THE TASK:
Reproduce exactly the final portion of the data: every line from the one containing "Quel est l'impact" through the last line, inclusive.

[Dataset entries]
Content starts
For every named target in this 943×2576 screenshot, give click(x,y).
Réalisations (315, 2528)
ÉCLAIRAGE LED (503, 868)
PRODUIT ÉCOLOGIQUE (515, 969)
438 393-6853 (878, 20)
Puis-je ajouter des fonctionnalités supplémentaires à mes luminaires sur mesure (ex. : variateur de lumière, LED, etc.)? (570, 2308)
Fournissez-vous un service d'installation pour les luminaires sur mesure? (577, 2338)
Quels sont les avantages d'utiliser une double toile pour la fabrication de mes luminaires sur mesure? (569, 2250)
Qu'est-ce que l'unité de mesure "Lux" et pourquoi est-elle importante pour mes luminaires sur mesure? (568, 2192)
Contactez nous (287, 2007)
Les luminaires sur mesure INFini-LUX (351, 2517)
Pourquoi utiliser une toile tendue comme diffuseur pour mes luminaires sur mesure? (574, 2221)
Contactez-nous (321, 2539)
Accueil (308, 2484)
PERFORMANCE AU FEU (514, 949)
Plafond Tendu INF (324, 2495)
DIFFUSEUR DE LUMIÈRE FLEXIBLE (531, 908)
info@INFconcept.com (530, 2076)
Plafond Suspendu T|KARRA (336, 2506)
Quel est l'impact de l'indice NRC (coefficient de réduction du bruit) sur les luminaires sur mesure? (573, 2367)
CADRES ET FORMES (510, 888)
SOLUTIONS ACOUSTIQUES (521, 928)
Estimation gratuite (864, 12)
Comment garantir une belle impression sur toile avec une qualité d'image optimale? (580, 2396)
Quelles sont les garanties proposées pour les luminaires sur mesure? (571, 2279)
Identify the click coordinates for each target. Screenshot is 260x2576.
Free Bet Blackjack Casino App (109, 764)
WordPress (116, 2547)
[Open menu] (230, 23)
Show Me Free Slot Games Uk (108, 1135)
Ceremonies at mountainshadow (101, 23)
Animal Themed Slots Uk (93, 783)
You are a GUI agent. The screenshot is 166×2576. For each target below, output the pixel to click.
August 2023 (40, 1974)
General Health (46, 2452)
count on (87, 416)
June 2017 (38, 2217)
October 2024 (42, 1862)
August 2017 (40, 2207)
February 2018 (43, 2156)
Content ends
RESPONSE TO THE TASK:
Quel est l'impact de l'indice NRC (coefficient de réduction du bruit) sur les luminaires sur mesure? (573, 2367)
CADRES ET FORMES (510, 888)
SOLUTIONS ACOUSTIQUES (521, 928)
Estimation gratuite (864, 12)
Comment garantir une belle impression sur toile avec une qualité d'image optimale? (580, 2396)
Quelles sont les garanties proposées pour les luminaires sur mesure? (571, 2279)
Identify the click coordinates for each target. Screenshot is 260x2576.
Free Bet Blackjack Casino App (109, 764)
WordPress (116, 2547)
[Open menu] (230, 23)
Show Me Free Slot Games Uk (108, 1135)
Ceremonies at mountainshadow (101, 23)
Animal Themed Slots Uk (93, 783)
You are a GUI agent. The screenshot is 166×2576. For each target below, output the pixel to click.
August 2023 (40, 1974)
General Health (46, 2452)
count on (87, 416)
June 2017 (38, 2217)
October 2024 (42, 1862)
August 2017 (40, 2207)
February 2018 (43, 2156)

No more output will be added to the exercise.